Bengkulu, Spoiler.id – Penanganan kasus dugaan pengemasan ulang minyak goreng curah menggunakan merek dan identitas produk tanpa izin di Provinsi Bengkulu memasuki tahap baru. Direktur Utama PT Minyakku Sawit Indonesia, Yusup Suharyansyah, secara resmi melaporkan sejumlah pihak ke Badan Reserse Kriminal (Bareskrim) Polri yang diduga terlibat dalam rantai produksi dan distribusi minyak goreng bermerek BMP.
Dalam laporan tersebut, salah satu nama yang turut disebut adalah Satria, Direktur PT Aziz, yang diketahui merupakan putra mantan Wakil Gubernur Bengkulu sekaligus mantan Bupati Lebong dua periode, Rosjonsyah Syahili Sibarani.
Yusup mengatakan laporan yang disampaikan mencakup seluruh pihak yang diduga memiliki keterkaitan dengan proses penyediaan bahan baku, produksi, pengemasan hingga distribusi produk minyak goreng yang saat ini dipersoalkan legalitasnya.
“Kami meminta aparat penegak hukum mengusut perkara ini secara menyeluruh. Jangan hanya berhenti pada pelaksana di lapangan, tetapi juga menelusuri pihak-pihak yang diduga memiliki peran dalam rantai bisnis tersebut,” kata Yusup.
Ia menjelaskan rumah produksi minyak goreng BMP yang berada di Kelurahan Sawah Lebar, Kota Bengkulu, turut dicantumkan dalam laporan. Selain itu, pabrik pembuat kemasan bermerek MMS juga diminta untuk diperiksa dalam proses penyidikan.
Menurut Yusup, nama Satria dimasukkan dalam laporan karena menjabat sebagai Direktur PT Aziz yang disebut sebagai pemasok minyak goreng curah dan memiliki hubungan kerja sama dengan PT Olein Sawit Lestari (OSL).
Selain itu, laporan juga mencantumkan nama Riswan yang diketahui menjabat sebagai Direktur PT Bimex sekaligus Direktur BMP.
Yusup menilai seluruh pihak yang berada dalam mata rantai usaha tersebut perlu memberikan keterangan kepada penyidik terkait asal-usul produk, penggunaan identitas merek, legalitas izin edar, serta jalur distribusi minyak goreng yang telah beredar di masyarakat.
“Apabila benar terdapat penggunaan merek, izin, atau identitas perusahaan lain tanpa hak, maka harus ditelusuri ke mana produk tersebut didistribusikan, siapa yang memasarkannya, dan siapa yang memperoleh keuntungan dari peredarannya,” ujarnya.
Ia juga meminta aparat penegak hukum mendalami informasi mengenai dugaan pergantian kemasan produk setelah kasus tersebut mencuat ke publik.
“Terdapat informasi bahwa produk yang sebelumnya beredar dengan kemasan tertentu kemudian menggunakan kemasan dengan merek berbeda. Informasi ini perlu diverifikasi melalui proses penyidikan agar tidak menimbulkan spekulasi di tengah masyarakat,” katanya.
Dalam laporannya, Yusup mendasarkan aduan pada sejumlah regulasi, antara lain Undang-Undang Nomor 8 Tahun 1999 tentang Perlindungan Konsumen, Undang-Undang Pangan, Undang-Undang Nomor 20 Tahun 2016 tentang Merek dan Indikasi Geografis, Pasal 378 KUHP tentang Penipuan, serta Undang-Undang Nomor 28 Tahun 2014 tentang Hak Cipta.

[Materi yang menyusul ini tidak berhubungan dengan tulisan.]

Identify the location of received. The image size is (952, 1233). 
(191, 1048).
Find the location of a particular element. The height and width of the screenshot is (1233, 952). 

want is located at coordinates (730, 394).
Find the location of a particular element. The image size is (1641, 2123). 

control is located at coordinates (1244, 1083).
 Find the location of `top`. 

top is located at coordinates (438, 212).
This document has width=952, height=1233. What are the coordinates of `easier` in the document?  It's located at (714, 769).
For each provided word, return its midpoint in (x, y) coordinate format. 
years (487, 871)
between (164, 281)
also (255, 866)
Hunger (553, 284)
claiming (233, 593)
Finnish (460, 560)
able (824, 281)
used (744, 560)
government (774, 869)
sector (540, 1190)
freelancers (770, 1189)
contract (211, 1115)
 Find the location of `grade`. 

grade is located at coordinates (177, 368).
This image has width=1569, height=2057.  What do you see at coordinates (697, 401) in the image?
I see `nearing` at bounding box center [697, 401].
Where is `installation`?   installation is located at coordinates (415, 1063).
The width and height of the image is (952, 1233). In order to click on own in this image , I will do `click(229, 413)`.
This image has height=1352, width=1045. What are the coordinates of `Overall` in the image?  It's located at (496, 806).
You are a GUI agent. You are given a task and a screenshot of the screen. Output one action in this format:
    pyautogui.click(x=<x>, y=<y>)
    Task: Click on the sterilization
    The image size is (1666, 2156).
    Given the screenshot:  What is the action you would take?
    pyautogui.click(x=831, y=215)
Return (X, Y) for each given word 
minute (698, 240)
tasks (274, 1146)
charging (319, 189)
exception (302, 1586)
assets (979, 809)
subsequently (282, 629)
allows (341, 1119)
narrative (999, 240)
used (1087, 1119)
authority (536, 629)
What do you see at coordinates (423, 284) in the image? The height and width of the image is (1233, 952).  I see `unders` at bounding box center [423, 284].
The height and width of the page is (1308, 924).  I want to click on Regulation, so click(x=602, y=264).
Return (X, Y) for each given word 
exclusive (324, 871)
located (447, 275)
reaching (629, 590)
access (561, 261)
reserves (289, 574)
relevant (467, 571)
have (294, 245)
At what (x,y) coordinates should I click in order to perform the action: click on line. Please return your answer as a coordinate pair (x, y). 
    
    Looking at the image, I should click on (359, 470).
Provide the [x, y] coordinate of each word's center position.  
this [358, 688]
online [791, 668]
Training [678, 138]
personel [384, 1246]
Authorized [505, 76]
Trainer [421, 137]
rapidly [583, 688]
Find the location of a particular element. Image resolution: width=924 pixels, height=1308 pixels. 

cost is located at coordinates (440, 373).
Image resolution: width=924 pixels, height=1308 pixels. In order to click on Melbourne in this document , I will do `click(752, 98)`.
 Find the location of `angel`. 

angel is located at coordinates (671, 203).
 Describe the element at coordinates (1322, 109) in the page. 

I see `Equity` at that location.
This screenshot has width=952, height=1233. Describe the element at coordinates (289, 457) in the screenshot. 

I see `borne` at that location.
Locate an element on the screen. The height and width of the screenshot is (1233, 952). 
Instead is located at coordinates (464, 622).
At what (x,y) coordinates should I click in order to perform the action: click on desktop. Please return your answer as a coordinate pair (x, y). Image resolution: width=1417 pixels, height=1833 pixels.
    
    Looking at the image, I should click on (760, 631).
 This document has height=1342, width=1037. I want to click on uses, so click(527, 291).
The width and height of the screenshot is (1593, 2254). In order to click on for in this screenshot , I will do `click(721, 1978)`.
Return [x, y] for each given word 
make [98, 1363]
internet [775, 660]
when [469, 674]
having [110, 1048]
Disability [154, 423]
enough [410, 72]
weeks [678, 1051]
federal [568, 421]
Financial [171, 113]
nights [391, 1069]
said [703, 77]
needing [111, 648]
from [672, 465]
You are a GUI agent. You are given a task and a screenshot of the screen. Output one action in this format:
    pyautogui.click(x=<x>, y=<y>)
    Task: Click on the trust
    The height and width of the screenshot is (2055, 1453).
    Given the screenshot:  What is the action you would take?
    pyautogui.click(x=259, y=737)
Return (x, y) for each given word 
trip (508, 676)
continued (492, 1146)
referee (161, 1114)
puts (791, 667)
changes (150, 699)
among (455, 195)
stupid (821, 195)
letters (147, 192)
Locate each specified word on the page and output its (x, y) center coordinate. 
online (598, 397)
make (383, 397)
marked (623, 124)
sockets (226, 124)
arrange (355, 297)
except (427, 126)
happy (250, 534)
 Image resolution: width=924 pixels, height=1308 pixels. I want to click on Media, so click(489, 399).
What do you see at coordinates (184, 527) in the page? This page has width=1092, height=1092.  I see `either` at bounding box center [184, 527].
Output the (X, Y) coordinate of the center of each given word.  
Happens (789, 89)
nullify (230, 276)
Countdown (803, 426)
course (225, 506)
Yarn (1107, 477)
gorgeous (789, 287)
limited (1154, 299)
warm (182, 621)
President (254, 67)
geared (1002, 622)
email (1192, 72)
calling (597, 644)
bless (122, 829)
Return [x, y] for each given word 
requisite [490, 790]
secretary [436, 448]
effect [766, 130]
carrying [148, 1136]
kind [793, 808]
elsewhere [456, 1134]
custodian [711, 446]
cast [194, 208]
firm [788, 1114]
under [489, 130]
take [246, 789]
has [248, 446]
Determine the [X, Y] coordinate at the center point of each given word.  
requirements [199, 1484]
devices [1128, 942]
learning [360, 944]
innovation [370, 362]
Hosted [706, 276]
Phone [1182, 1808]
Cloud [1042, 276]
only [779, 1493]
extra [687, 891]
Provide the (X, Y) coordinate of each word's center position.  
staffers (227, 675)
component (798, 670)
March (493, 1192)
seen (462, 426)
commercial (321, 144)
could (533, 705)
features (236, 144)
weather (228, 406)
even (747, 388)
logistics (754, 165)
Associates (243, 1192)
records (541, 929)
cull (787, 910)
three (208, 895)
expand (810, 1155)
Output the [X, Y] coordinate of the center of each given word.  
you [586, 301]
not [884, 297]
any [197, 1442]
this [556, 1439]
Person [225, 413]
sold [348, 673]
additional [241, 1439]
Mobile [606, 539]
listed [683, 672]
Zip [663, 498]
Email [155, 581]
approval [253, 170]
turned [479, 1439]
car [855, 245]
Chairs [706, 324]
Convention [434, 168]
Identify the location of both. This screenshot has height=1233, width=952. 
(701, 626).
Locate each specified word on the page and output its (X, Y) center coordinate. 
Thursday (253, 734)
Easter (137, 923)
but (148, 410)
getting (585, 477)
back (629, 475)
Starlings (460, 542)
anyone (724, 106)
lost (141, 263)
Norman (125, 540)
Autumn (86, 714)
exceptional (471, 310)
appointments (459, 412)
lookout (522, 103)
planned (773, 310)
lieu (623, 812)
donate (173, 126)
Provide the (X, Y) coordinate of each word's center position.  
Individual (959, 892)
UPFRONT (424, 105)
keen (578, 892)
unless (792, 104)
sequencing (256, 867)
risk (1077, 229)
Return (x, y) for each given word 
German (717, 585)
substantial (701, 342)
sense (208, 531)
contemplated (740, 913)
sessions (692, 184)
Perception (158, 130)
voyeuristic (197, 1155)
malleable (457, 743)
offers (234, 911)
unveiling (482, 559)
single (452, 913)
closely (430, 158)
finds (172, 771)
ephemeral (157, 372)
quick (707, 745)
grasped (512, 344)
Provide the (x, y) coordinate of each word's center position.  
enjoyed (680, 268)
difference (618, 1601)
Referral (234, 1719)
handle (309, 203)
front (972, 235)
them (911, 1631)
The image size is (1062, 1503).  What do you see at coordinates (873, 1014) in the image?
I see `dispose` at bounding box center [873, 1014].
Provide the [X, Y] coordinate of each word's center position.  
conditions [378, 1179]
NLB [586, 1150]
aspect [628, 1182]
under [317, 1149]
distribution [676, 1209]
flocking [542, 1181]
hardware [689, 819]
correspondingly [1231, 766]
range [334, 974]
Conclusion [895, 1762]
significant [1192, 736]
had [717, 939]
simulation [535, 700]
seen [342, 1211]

Menurut dia, persoalan tersebut tidak hanya berkaitan dengan persaingan usaha, tetapi juga menyangkut perlindungan konsumen, legalitas produk, serta kepastian hukum terhadap penggunaan merek dagang yang beredar di pasaran.
“Jika nantinya ditemukan adanya pihak yang berperan sebagai perantara, broker, atau pihak lain yang turut memfasilitasi kegiatan tersebut, maka seluruhnya harus dimintai pertanggungjawaban sesuai ketentuan hukum yang berlaku,” tegasnya.
Hingga berita ini ditulis, pihak-pihak yang disebut dalam laporan tersebut belum memberikan keterangan resmi terkait tudingan yang disampaikan. Sementara itu, aparat penegak hukum masih melakukan pendalaman terhadap laporan yang telah diterima, termasuk mengumpulkan dokumen dan keterangan terkait aktivitas produksi serta distribusi minyak goreng yang menjadi sorotan publik.